──────── Data shown

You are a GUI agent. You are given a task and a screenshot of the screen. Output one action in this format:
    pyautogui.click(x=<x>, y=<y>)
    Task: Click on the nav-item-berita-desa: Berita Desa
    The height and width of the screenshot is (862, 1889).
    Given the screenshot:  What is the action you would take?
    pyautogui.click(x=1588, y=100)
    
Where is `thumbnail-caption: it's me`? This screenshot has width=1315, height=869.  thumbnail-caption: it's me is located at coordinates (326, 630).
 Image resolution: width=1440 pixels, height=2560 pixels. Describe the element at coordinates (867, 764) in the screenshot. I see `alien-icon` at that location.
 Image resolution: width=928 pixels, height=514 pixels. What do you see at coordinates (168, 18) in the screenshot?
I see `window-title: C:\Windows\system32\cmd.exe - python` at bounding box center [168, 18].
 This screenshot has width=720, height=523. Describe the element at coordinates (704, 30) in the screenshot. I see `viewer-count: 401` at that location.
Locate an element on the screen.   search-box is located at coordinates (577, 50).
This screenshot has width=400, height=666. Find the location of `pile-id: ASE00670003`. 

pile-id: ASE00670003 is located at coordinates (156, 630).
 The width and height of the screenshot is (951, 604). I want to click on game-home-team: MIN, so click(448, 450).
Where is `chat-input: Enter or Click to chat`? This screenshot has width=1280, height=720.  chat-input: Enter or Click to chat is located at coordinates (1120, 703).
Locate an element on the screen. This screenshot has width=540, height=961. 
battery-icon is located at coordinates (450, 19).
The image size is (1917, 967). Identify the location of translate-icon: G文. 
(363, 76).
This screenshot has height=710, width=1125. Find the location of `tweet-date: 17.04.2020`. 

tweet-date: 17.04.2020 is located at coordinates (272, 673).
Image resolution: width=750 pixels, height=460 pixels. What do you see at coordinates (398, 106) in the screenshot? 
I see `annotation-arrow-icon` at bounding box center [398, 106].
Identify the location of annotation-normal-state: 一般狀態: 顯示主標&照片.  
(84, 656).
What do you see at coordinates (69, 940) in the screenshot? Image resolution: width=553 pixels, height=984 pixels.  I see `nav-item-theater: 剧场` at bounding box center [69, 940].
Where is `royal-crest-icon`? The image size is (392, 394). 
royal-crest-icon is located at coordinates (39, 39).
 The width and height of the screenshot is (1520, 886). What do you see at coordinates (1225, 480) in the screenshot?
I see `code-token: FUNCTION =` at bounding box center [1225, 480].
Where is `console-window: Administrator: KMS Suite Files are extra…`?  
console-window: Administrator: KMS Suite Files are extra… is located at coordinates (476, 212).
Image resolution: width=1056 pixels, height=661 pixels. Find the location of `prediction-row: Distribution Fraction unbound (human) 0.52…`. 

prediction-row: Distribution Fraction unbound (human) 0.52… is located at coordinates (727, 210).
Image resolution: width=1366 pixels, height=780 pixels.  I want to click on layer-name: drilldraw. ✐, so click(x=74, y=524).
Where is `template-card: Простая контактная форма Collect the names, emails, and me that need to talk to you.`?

────────────────

● What this task involves: Rewrite the lines above so that every "Find the location of" becomes "Give the coordinates of", and keep everything else the same.

● Your solution:
You are a GUI agent. You are given a task and a screenshot of the screen. Output one action in this format:
    pyautogui.click(x=<x>, y=<y>)
    Task: Click on the nav-item-berita-desa: Berita Desa
    The height and width of the screenshot is (862, 1889).
    Given the screenshot:  What is the action you would take?
    pyautogui.click(x=1588, y=100)
    
Where is `thumbnail-caption: it's me`? This screenshot has width=1315, height=869.  thumbnail-caption: it's me is located at coordinates (326, 630).
 Image resolution: width=1440 pixels, height=2560 pixels. Describe the element at coordinates (867, 764) in the screenshot. I see `alien-icon` at that location.
 Image resolution: width=928 pixels, height=514 pixels. What do you see at coordinates (168, 18) in the screenshot?
I see `window-title: C:\Windows\system32\cmd.exe - python` at bounding box center [168, 18].
 This screenshot has width=720, height=523. Describe the element at coordinates (704, 30) in the screenshot. I see `viewer-count: 401` at that location.
Locate an element on the screen.   search-box is located at coordinates (577, 50).
This screenshot has width=400, height=666. Give the coordinates of `pile-id: ASE00670003`. 

pile-id: ASE00670003 is located at coordinates (156, 630).
 The width and height of the screenshot is (951, 604). I want to click on game-home-team: MIN, so click(448, 450).
Where is `chat-input: Enter or Click to chat`? This screenshot has width=1280, height=720.  chat-input: Enter or Click to chat is located at coordinates (1120, 703).
Locate an element on the screen. This screenshot has width=540, height=961. 
battery-icon is located at coordinates (450, 19).
The image size is (1917, 967). Identify the location of translate-icon: G文. 
(363, 76).
This screenshot has height=710, width=1125. Give the coordinates of `tweet-date: 17.04.2020`. 

tweet-date: 17.04.2020 is located at coordinates (272, 673).
Image resolution: width=750 pixels, height=460 pixels. What do you see at coordinates (398, 106) in the screenshot? 
I see `annotation-arrow-icon` at bounding box center [398, 106].
Identify the location of annotation-normal-state: 一般狀態: 顯示主標&照片.  
(84, 656).
What do you see at coordinates (69, 940) in the screenshot? Image resolution: width=553 pixels, height=984 pixels.  I see `nav-item-theater: 剧场` at bounding box center [69, 940].
Where is `royal-crest-icon`? The image size is (392, 394). 
royal-crest-icon is located at coordinates (39, 39).
 The width and height of the screenshot is (1520, 886). What do you see at coordinates (1225, 480) in the screenshot?
I see `code-token: FUNCTION =` at bounding box center [1225, 480].
Where is `console-window: Administrator: KMS Suite Files are extra…`?  
console-window: Administrator: KMS Suite Files are extra… is located at coordinates (476, 212).
Image resolution: width=1056 pixels, height=661 pixels. Give the coordinates of `prediction-row: Distribution Fraction unbound (human) 0.52…`. 

prediction-row: Distribution Fraction unbound (human) 0.52… is located at coordinates (727, 210).
Image resolution: width=1366 pixels, height=780 pixels.  I want to click on layer-name: drilldraw. ✐, so click(x=74, y=524).
Where is `template-card: Простая контактная форма Collect the names, emails, and me that need to talk to you.`?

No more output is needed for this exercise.